If you have read far enough into my new book, The Last Psychoanalyst, you will know that I accord famed Slovenian philosopher Slavoj Zizek an important role in the history of psychoanalysis. See also my previous posts on Zizek.
On the off chance that you believe I was exaggerating about him or that I was trafficking in caricature, I draw your attention to Rebecca Schuman’s portrait of the philosopher as a clown. In fact, I might have been slightly too generous in calling him a philosopher-clown.
Schuman describes Zizek:
Slovenian critical-theory superstar Slavoj Žižek is the “Elvis of cultural theory,” one of the most famous and eminent philosophers alive and working today—second only, perhaps, to his arch-nemesis Noam Chomsky, with whom he spent the better part of 2013 in a highly publicized feud. His work is all but worshipped by his adherents. He is feted at conferences convened for no other reason than to celebrate him.
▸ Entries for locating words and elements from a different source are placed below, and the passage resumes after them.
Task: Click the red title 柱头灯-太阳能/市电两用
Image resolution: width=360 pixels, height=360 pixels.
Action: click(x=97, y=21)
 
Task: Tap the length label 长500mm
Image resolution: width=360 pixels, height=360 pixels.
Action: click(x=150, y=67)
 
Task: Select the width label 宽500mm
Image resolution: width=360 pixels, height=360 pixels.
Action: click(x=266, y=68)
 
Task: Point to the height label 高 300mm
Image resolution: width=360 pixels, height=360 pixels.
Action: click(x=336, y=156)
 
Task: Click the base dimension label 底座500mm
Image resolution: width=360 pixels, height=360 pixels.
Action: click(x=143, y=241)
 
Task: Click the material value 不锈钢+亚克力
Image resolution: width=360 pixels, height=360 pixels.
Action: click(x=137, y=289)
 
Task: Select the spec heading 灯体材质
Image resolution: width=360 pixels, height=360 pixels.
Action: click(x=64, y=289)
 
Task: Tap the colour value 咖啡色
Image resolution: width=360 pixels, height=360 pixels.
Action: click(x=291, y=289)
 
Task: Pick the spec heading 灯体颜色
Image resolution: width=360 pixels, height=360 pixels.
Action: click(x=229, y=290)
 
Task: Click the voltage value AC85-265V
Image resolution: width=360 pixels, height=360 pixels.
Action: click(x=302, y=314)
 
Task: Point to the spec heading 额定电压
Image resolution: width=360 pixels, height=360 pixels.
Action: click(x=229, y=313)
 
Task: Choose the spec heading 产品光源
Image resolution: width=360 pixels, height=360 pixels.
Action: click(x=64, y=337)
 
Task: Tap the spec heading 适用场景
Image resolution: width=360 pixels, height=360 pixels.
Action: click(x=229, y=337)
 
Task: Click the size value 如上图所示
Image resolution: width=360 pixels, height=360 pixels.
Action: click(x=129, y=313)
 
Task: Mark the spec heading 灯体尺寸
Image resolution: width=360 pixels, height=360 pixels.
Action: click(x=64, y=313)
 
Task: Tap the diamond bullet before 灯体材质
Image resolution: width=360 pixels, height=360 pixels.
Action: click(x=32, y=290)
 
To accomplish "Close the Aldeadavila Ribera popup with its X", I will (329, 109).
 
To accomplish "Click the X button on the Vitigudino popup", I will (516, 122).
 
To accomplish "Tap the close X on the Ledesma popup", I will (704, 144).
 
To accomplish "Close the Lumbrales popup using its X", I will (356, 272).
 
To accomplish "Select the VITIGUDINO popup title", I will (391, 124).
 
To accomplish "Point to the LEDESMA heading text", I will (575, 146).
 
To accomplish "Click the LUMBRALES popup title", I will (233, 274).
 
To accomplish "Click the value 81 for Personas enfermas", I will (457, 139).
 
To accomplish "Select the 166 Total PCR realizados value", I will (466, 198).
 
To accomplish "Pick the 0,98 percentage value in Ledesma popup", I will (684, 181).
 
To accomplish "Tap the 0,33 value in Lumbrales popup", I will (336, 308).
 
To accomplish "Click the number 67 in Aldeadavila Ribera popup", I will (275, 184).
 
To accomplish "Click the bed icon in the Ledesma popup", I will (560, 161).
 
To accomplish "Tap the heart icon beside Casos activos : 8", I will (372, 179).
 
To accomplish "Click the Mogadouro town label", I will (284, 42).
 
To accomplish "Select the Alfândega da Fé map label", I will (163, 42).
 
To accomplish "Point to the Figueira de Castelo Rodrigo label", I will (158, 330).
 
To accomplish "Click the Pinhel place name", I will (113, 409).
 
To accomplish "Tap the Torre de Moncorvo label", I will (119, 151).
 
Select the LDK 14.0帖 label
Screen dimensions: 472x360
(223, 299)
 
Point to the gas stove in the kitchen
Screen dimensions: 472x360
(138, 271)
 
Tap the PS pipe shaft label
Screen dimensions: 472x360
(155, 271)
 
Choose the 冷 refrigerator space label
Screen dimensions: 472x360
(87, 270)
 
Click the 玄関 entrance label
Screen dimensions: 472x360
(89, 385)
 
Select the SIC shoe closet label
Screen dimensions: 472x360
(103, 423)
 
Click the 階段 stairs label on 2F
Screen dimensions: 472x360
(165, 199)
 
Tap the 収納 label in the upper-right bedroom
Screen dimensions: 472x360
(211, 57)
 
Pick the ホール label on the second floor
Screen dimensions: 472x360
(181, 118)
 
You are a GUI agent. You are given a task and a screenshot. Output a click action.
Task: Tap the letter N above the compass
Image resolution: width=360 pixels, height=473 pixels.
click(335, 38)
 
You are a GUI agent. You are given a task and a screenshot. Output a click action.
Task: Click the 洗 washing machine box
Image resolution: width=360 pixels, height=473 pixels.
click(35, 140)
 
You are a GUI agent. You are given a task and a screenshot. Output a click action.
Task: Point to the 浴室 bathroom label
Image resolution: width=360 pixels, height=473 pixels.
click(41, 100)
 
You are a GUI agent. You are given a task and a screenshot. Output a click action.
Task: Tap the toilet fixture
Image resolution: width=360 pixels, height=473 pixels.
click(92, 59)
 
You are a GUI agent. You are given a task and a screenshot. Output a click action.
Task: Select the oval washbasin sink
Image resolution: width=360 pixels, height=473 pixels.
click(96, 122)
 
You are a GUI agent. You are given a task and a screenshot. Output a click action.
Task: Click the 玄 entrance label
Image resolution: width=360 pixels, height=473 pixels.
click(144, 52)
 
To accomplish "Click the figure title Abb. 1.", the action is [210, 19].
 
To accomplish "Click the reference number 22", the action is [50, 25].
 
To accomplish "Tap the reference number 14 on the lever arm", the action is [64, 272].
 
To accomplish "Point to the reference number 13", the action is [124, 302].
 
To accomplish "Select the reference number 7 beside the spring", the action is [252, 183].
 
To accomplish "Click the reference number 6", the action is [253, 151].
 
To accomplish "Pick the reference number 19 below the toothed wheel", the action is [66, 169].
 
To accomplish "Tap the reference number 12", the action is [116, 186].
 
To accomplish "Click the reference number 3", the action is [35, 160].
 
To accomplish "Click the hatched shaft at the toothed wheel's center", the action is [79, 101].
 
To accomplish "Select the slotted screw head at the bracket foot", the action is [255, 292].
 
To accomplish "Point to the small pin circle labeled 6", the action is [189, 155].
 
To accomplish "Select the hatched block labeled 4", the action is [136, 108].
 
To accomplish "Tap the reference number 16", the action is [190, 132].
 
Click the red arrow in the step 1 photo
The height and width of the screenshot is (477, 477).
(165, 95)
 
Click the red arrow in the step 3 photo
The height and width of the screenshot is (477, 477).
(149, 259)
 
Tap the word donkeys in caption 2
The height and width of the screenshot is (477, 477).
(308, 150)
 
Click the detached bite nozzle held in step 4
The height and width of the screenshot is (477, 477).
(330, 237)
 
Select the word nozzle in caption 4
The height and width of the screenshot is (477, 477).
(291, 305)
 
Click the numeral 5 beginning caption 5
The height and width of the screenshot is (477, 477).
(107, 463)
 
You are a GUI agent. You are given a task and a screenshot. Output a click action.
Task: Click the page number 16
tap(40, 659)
If you remove the veil, Schuman explains, you arrive at the man himself. It’s not a pretty picture:
He is also a grade-A, number-one, world-class jerk, who brings to life the worst caricature of the humanities eminence: someone who loves subjecting other people to his talks, but who loathes contact with students—who, being “like other people,” are mostly “boring idiots.”
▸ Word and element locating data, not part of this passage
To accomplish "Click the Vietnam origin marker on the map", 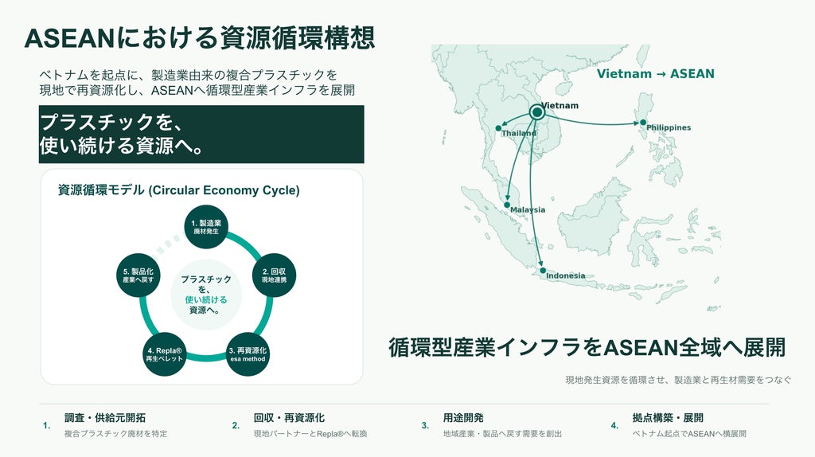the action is pos(537,112).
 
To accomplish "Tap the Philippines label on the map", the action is pos(669,127).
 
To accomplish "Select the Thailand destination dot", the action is pos(498,128).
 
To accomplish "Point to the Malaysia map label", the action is pos(528,209).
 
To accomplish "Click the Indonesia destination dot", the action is pos(543,271).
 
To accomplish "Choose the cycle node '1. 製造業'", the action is pos(206,227).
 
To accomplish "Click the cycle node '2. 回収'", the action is pos(274,275).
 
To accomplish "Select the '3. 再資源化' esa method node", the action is pos(248,354).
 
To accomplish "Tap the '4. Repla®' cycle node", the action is pos(164,354).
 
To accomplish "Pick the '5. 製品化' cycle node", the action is pos(138,275).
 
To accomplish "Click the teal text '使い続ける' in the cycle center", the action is pos(206,300).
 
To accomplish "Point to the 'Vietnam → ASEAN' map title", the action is pos(656,74).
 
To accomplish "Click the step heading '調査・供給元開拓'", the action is pos(105,417).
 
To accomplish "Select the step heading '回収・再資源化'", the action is pos(289,417).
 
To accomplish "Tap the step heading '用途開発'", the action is pos(463,417).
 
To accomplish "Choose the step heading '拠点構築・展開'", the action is pos(668,417).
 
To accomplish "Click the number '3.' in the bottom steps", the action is pos(425,425).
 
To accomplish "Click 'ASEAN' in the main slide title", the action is pos(69,38).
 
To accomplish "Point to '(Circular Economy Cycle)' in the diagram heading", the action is pos(224,190).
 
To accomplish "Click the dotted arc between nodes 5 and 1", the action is pos(167,244).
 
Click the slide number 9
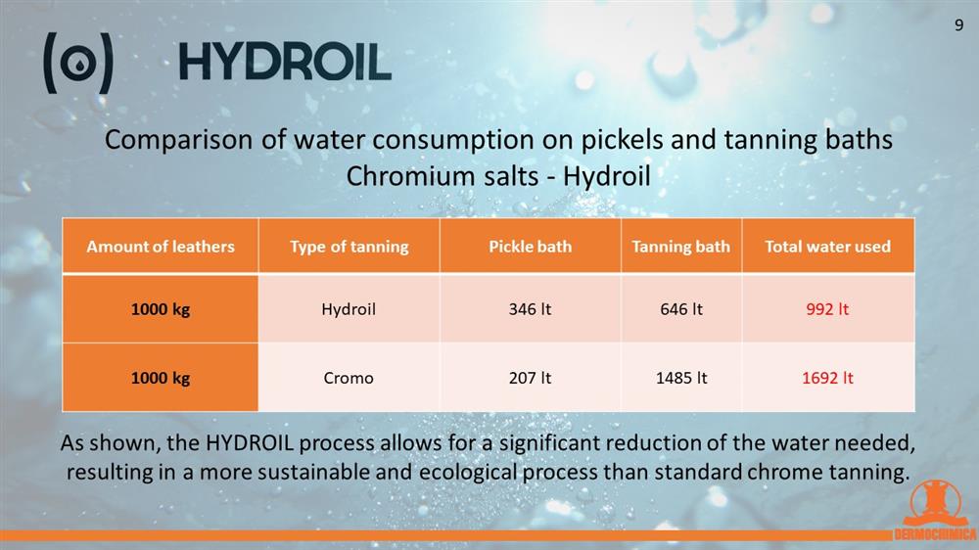959,25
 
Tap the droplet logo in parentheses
78,63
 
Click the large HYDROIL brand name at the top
285,62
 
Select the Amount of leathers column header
161,247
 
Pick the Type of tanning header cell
350,247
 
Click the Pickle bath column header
530,247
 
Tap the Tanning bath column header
681,247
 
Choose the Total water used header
828,247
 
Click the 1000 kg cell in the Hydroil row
161,309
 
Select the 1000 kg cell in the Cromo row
161,378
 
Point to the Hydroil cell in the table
349,309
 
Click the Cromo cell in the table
349,378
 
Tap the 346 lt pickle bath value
530,309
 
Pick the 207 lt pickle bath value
530,378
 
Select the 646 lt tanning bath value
681,309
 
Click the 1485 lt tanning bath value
681,378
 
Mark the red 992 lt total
828,309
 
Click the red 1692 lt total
828,378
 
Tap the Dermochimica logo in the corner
935,511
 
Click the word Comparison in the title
178,140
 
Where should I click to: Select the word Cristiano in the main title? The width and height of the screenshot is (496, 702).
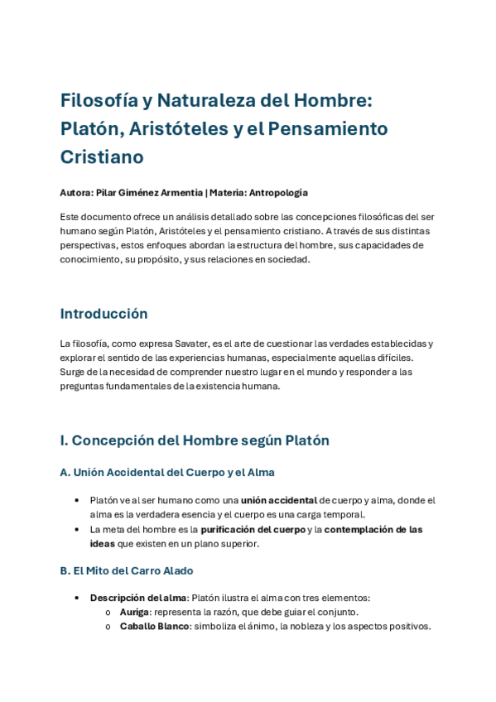[x=102, y=156]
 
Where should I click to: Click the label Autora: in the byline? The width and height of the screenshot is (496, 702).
[x=76, y=193]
Why are Zizek’s students “boring idiots.” Could it be because they spend their time reading people like Slavoj Zizek? Or perhaps, their idolization of Zizek may be an irrefutable proof of their idiocy.
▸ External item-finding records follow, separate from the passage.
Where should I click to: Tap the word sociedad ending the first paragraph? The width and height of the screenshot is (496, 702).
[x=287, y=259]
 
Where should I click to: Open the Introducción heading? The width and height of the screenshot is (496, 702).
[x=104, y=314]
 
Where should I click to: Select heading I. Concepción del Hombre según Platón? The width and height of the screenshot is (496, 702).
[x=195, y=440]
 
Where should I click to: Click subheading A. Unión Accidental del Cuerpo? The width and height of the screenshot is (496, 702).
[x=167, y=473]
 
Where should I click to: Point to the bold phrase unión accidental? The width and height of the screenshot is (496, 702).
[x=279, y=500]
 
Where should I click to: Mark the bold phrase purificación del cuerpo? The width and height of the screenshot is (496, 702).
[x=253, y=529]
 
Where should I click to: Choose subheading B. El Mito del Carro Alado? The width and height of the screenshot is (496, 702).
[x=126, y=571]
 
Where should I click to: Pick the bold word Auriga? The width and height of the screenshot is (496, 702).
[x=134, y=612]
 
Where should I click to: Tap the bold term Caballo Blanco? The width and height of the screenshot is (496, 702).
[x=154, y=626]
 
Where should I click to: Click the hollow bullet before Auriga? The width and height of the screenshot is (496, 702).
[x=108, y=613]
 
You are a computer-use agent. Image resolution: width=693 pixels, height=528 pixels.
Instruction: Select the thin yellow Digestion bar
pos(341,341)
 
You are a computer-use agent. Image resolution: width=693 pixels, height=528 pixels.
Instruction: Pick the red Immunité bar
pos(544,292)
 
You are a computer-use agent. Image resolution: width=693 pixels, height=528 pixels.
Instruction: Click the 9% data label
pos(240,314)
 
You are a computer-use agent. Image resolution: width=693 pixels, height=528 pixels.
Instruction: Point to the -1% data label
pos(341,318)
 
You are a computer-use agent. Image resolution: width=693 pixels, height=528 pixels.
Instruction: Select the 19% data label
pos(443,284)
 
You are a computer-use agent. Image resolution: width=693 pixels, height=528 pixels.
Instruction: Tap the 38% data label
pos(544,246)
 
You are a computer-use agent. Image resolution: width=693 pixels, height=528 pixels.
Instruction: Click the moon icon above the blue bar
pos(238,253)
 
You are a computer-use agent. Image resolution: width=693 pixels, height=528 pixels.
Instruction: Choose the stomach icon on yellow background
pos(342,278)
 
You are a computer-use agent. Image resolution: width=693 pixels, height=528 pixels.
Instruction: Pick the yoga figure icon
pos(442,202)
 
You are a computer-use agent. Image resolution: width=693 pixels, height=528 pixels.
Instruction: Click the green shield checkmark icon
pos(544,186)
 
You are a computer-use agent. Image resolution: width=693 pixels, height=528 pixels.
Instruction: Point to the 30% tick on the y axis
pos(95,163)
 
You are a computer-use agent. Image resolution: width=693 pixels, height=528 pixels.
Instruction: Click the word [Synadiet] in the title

In any case, Zizek treats them with utter contempt. Perhaps they deserve it; perhaps not. Yet, if they allow themselves to be treated this way they are telling us that they think they deserve it.
In Schuman’s words:
“If you don’t give me any of your shitty papers,” Žižek told students at The New School in New York—who may have matriculated at that institution for the sole purpose of working with Slavoj Žižek—“you get an A. If you give me a paper, I may read it and not like it, and you can get a lower grade.”
Certainly, the great Slovenian has no interest in actually talking to students:
“Here in the United States, students tend to be so open that sooner or later, if you are kind to them, they even start to ask you personal questions, [share their] private problems; could you help them, and so on. And what should I tell them? I don’t care. Kill yourself. It’s not my problem.” The Žižekophant giving the interview laughs at this, hard.
The real problem with Žižek, in any case, isn’t that he feels this way or that he says these things aloud. It’s that he does so and people think it’s hilarious.
As a footnote: I did not include pictures in my book, but Slate magazine has chosen a photo of Zizek to accompany Schuman’s article:
At least, now you will understand why people think that Zizek is so funny.